Story Time becomes rushed and tense, Prayers are short and pleading "Please help Alex sleep tonight...Please keep Ross safe at work, Please help [insert family member and issue here] Please keep baby safe....Please....please...please give me strength to carry on!" No time for TV, No time for dates, shopping, social ocassions and remembering birthings...No time for anything but pure instinctual survival.

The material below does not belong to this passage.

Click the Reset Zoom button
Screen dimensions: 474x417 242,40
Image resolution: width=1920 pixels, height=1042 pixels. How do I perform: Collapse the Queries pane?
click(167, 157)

This has been the theme of the past few weeks. I have had terrible, endless, debilitating nausea rear it's ugly head once more, obsessive and intense itching each night, complete fatigue and exhaustion, emotional outbursts and a rising number of panicky episodes (e.g. I have an elephant sat on my chest, I'm going to die, I just can not get a grip!) I have been consumed by making preperations for the impending arrival of our newest family member. Washing baby clothes, sorting the boys' old clothes, dressing the moses basket and placing beside my bed, purchasing a good sling for the school runs with Ryan, packing the hospital bag, choosing a welcome home outfit for baby, all of that, wonderful, anxious, Jazz. All the while I have been trying to keep up with the energetic monkeys that are my sons, Ryan and Alexander. They are constant all day long. From 7am til 7pm (though often more like 9pm!) they scream, jump, throw, play, splash, dive, cry, laugh, shout, eat, poo, wee, growl, run, build, destroy and fulfill the same goals as a mini whirlwind....I am constantly feeding them...and myself....filling up juice cups, changing nappies, bending (and grunting) to pick up toys, fasten shoes, dropped toys, clear up crushed crisps, pieces of paper...the dishes are endless, the laundry mounts higher and my feet and ankles swell as I am on my feet all day.
Rest. They tell me. This is your last chance to rest before the baby is here....don't you realise I already have two? Those days were long gone! There is not one fragment of time in the day that I can truly lay down and "rest". Why? Because even if: (Cue beautiful, idealistic rose-tinted glasses scenario)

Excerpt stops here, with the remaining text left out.